> [Work required]
For every line of the material below, check for the string "agent" and return the line if it is there.

===== Dataset records

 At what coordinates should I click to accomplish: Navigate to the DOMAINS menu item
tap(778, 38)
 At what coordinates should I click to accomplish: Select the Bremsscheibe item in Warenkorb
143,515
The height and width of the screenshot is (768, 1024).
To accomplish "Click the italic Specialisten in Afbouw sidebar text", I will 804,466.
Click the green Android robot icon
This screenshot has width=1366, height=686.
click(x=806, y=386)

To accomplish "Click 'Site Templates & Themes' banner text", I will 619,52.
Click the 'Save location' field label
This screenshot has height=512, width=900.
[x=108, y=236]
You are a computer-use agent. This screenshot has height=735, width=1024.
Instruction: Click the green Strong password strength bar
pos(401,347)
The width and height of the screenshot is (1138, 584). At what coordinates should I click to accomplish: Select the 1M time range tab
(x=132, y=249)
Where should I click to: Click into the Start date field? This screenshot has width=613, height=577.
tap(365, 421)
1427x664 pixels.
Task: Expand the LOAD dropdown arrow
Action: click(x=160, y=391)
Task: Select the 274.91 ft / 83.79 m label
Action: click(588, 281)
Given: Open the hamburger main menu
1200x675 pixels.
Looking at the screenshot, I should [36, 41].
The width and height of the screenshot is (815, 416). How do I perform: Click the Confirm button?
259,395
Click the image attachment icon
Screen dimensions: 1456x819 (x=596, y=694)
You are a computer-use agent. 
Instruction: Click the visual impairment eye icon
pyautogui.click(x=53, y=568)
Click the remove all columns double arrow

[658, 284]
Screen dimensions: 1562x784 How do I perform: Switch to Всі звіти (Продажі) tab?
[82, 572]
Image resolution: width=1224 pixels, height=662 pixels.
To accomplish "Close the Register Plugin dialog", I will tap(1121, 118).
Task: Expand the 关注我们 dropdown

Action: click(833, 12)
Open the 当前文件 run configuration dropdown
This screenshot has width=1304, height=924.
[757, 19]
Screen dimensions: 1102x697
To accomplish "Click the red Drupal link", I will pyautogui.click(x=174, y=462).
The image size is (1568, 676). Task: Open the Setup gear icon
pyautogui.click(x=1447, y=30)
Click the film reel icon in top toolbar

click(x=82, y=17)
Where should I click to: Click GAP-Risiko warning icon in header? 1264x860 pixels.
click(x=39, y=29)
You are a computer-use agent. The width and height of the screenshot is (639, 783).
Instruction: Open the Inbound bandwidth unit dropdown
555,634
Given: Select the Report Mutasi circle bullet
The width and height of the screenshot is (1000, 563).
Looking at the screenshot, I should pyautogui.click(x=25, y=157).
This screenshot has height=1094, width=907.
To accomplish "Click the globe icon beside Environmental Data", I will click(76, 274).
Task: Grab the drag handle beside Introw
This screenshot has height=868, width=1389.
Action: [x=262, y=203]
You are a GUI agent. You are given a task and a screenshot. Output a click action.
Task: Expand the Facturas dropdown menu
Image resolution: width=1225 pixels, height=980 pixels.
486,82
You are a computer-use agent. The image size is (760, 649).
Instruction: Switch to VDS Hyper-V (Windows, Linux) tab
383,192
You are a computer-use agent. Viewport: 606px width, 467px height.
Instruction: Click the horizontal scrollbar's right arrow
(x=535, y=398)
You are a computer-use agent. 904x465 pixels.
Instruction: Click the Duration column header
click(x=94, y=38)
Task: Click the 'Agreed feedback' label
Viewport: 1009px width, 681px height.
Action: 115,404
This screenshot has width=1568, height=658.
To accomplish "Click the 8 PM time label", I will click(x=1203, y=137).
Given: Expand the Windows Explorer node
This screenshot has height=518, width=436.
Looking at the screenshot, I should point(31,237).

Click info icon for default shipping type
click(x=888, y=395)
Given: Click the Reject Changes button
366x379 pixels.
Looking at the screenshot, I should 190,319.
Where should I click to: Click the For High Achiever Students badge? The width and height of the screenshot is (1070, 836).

==========

> [Task response]
You are a computer-use agent. This screenshot has height=735, width=1024.
You are a computer-use agent. 
You are a computer-use agent. The width and height of the screenshot is (639, 783).
You are a GUI agent. You are given a task and a screenshot. Output a click action.
You are a computer-use agent. The image size is (760, 649).
You are a computer-use agent. Viewport: 606px width, 467px height.
You are a computer-use agent. 904x465 pixels.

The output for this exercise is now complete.